Because the virus affected both the upper respiratory tract and deep within the lungs, coughing and congestion were common side effects, along with more severe (and often fatal) symptoms. These included blue-tinged faces from lack of oxygen accompanied by lung hemorrhages and infections that literally caused victims to drown in their own fluids.
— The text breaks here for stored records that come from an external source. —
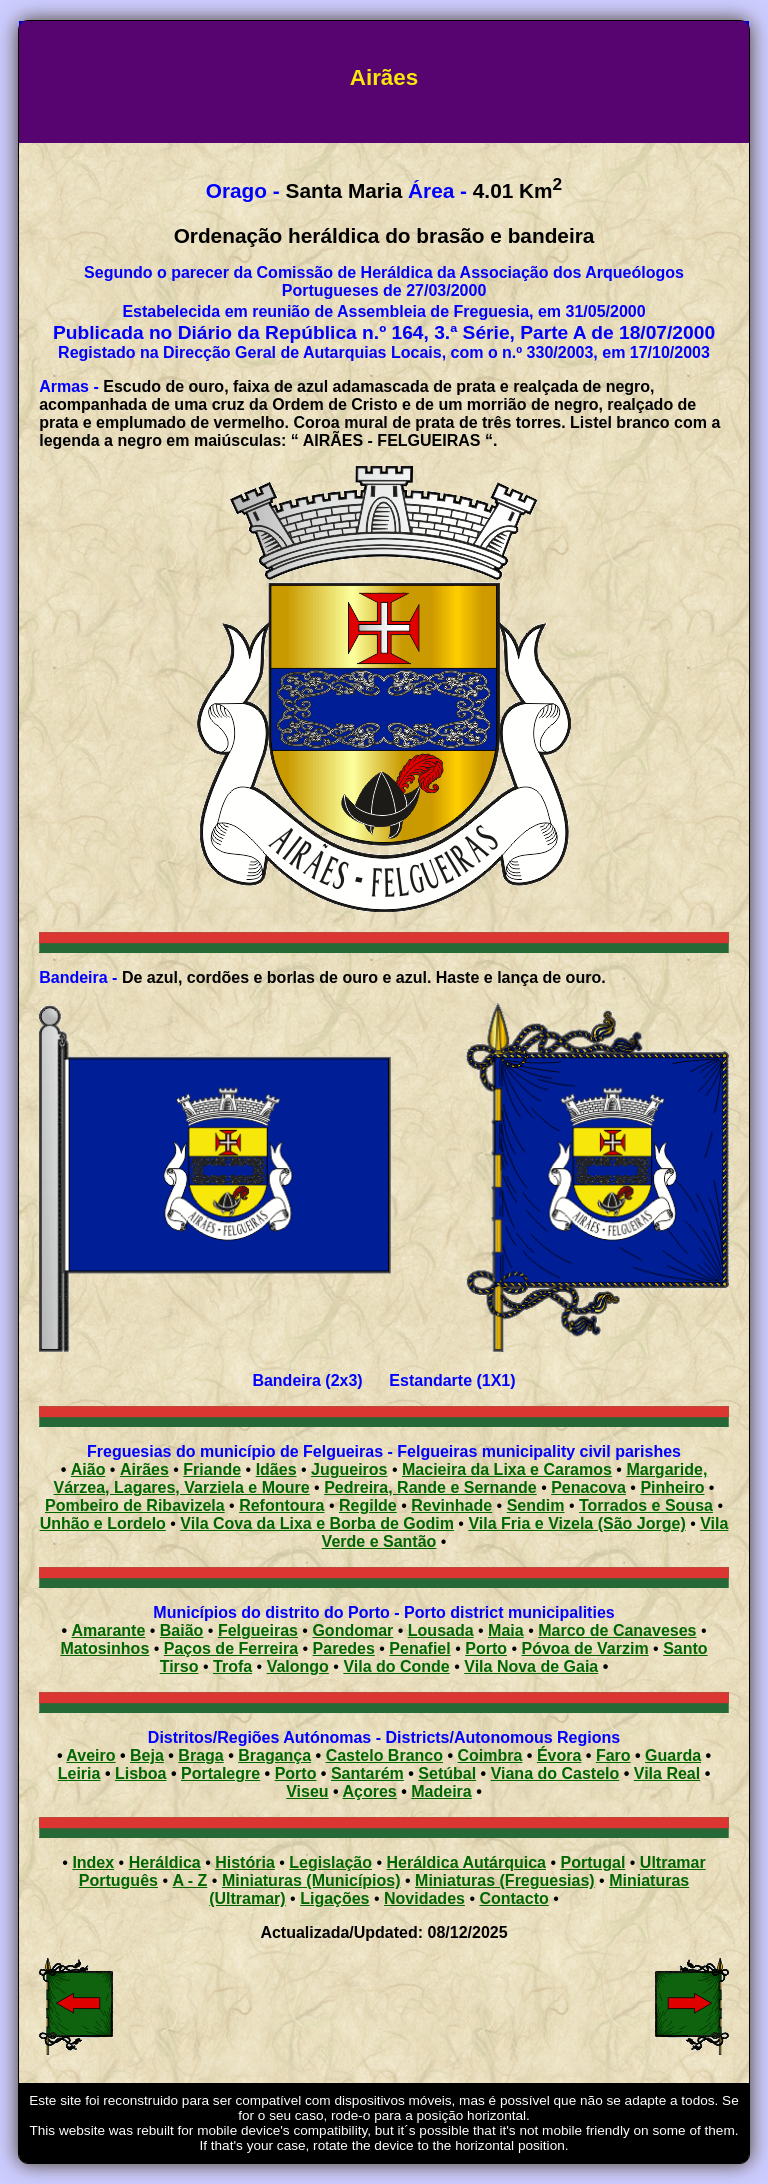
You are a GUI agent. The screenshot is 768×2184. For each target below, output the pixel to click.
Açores (370, 1791)
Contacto (513, 1898)
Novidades (424, 1898)
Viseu (307, 1791)
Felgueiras (258, 1630)
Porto (486, 1648)
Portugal (592, 1862)
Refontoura (281, 1505)
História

Lacking modern medicine, doctors prescribed liquids, hot compresses to ease chest congestion and alcohol (even in dry Utah). With so many infected, hospitals quickly filled and staff ran short. To keep up with growing demand, impromptu infirmaries were set up in Utah church buildings and teachers whose schools were closed served as volunteer nurses.
A sobering toll
After many long months, the number of reported influenza cases eventually began to ease up. Though a massive Salt Lake City Armistice Day celebration on Nov. 11, 1918, led to a predictable outbreak, by December many public spaces in the state began reopening. The epidemic greatly diminished in the spring and summer of 1919 and by the spring of 1920, the last of the Spanish flu finally left Utah.
After the pandemic had run its course, at least 91,799 Utahns had been infected and 2,915 had died, though Arrington points out that these reported numbers likely grossly underestimate the true breadth of the disease.
Experts aren't sure what caused the Spanish flu's end, though many speculate the virus eventually mutated into a less lethal strain.
Could a deadly influenza pandemic happen again? It's certainly possible, scientists say. A new influenza virus could emerge that humans have no previous resistance to, which is likely what happened in 1918.
Fortunately, we are better equipped to face a deadly virus than we were 100 years ago and could possibly develop a vaccine quickly enough to stave off a pandemic. But there is still so much about the 1918 flu and influenza in general we don't yet understand.
As Anne Schuchat, deputy director of the Centers for Disease Control and Prevention, said at a seminar on the Spanish flu, "We have many more tools than we had before, but they are imperfect tools."